▶ [PROBLEM] Reproduce the part of the listing below that begins with the line containing "2026 (179, 368)" and ends with the line containing "Nastavení (394, 986)", including both of those lines, and nothing else.

start PROVIDED RECORDS

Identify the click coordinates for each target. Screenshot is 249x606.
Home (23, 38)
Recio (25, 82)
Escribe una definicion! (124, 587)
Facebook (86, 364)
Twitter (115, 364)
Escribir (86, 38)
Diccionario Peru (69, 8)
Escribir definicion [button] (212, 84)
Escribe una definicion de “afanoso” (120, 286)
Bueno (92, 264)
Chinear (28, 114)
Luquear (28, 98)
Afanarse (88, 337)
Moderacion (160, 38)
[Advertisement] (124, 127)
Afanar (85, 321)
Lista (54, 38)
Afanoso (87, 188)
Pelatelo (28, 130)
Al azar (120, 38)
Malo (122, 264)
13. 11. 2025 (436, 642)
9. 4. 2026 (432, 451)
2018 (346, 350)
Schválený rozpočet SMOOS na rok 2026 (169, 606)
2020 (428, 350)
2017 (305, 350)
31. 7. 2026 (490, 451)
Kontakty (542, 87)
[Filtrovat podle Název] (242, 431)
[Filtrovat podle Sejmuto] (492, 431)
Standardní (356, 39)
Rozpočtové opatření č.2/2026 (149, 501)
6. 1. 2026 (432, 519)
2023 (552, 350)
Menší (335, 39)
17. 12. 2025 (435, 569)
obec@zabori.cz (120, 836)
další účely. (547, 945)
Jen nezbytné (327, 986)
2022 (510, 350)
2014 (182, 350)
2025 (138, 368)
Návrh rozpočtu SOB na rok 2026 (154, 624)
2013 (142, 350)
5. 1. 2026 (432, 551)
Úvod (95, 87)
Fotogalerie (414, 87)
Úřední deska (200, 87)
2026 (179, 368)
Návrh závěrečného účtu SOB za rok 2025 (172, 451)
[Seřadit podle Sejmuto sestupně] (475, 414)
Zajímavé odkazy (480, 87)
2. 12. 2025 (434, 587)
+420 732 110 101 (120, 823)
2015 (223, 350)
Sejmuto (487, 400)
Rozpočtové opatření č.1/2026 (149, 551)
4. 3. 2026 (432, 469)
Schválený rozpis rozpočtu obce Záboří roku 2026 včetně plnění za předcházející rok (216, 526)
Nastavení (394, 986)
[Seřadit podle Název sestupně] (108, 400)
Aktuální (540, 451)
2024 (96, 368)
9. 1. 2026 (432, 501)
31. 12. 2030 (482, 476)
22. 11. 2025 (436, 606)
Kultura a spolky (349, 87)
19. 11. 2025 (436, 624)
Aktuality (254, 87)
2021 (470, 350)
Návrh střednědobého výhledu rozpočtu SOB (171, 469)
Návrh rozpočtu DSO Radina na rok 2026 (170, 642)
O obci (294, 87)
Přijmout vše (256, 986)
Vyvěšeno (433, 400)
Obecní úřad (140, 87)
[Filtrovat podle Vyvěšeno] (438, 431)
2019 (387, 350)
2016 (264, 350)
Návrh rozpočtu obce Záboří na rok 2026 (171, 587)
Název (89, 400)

end PROVIDED RECORDS

▶ [SOLVED PROBLEM]
2026 (179, 368)
Návrh závěrečného účtu SOB za rok 2025 (172, 451)
[Seřadit podle Sejmuto sestupně] (475, 414)
Zajímavé odkazy (480, 87)
2. 12. 2025 (434, 587)
+420 732 110 101 (120, 823)
2015 (223, 350)
Sejmuto (487, 400)
Rozpočtové opatření č.1/2026 (149, 551)
4. 3. 2026 (432, 469)
Schválený rozpis rozpočtu obce Záboří roku 2026 včetně plnění za předcházející rok (216, 526)
Nastavení (394, 986)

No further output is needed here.